Ingredients
Method
Preparation
- Preheat the oven to 425°F (220°C). Pat the chicken breasts dry and lay them on a cutting board. Combine the onion powder, garlic powder, paprika, and salt in a small bowl.
- Rub the seasoning blend all over the chicken evenly.
- Cut the red onion into wedges and arrange alongside the seasoned chicken.
Cooking
- Roast the chicken and onions in the oven for 18-20 minutes or until the chicken reaches an internal temperature of 165°F (74°C).
- Meanwhile, bring a large pot of salted water to a boil. Add the orecchiette and cook according to package instructions until al dente. Drain and let cool slightly.
Assembly
- Once the chicken is done, chop it into bite-sized pieces. Slice the carrots, chop the celery, and slice the scallions.
- In a small bowl, whisk together the buffalo sauce and yogurt until well combined.

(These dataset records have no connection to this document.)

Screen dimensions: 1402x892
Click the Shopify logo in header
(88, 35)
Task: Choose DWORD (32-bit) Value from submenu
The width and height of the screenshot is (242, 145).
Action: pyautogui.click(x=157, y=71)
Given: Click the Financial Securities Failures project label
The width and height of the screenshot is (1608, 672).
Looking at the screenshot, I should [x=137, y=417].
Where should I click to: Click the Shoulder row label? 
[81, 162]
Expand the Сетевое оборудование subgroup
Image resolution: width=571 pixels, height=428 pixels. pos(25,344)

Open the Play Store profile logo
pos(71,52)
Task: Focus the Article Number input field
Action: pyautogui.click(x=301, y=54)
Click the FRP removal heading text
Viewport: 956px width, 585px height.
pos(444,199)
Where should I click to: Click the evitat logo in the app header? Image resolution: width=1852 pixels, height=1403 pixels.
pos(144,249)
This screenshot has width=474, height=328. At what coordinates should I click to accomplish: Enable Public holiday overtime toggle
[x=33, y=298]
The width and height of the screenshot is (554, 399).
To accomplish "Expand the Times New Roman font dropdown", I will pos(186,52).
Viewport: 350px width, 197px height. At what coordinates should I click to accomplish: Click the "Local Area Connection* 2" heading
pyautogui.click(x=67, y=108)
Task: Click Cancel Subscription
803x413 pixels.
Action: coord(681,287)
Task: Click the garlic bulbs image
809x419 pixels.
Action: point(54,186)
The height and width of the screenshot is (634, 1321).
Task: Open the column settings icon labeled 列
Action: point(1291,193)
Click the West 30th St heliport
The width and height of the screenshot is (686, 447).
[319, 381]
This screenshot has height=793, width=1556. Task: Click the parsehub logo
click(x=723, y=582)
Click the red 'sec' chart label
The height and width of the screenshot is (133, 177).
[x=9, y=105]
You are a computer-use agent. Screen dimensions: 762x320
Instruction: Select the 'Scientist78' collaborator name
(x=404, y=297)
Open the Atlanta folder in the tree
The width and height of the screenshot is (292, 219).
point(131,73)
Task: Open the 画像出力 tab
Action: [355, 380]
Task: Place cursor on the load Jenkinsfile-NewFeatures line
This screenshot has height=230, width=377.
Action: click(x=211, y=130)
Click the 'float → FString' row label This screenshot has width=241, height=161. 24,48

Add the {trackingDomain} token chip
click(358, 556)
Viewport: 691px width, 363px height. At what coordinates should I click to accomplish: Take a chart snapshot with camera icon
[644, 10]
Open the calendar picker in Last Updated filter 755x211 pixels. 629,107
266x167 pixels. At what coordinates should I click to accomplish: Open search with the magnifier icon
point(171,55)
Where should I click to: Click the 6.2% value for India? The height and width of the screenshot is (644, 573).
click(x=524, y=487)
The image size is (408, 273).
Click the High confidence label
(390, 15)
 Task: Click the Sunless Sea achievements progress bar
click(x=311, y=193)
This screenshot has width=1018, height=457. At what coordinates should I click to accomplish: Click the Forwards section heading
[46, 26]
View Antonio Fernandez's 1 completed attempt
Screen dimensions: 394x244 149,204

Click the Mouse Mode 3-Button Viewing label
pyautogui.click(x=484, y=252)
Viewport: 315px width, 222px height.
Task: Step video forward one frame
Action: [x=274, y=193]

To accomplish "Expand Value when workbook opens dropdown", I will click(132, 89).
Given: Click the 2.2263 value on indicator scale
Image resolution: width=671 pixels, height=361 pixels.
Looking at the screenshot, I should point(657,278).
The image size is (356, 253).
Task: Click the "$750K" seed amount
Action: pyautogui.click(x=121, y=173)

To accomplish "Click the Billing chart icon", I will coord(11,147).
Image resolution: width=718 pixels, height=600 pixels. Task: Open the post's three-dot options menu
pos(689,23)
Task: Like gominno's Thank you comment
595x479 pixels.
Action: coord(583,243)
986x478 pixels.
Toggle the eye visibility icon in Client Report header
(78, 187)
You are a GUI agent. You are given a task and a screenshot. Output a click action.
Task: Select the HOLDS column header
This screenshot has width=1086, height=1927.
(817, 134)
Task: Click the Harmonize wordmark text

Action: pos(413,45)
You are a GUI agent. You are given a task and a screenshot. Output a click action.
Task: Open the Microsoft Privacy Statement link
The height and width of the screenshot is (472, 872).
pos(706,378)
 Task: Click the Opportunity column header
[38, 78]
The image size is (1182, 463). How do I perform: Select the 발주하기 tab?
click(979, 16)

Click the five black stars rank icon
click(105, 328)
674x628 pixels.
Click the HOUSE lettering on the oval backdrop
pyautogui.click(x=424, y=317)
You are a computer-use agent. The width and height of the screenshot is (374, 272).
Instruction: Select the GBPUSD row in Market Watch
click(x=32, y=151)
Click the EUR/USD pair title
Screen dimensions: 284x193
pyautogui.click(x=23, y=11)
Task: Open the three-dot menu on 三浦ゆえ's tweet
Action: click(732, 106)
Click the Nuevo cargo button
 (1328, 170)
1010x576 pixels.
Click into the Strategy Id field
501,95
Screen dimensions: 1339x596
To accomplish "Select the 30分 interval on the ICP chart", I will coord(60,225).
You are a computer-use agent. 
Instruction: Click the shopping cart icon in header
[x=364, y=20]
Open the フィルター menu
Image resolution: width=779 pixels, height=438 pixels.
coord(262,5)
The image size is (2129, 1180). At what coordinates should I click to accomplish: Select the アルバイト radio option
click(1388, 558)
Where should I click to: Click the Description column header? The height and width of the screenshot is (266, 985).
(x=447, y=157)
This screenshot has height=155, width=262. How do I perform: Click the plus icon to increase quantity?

- In a large bowl, combine the cooked orecchiette, chopped chicken, roasted onions, carrots, celery, and scallions.
- Pour the buffalo yogurt dressing over the mixture and toss until everything is thoroughly coated.
Serving
- You can serve this salad immediately or chill it in the refrigerator for at least 30 minutes to let the flavors meld together.
- Garnish with fresh herbs like parsley or cilantro before serving.
Notes
This salad can be stored in an airtight container in the fridge for up to 3 days. Prepare without dressing for meal prep and add dressing before serving.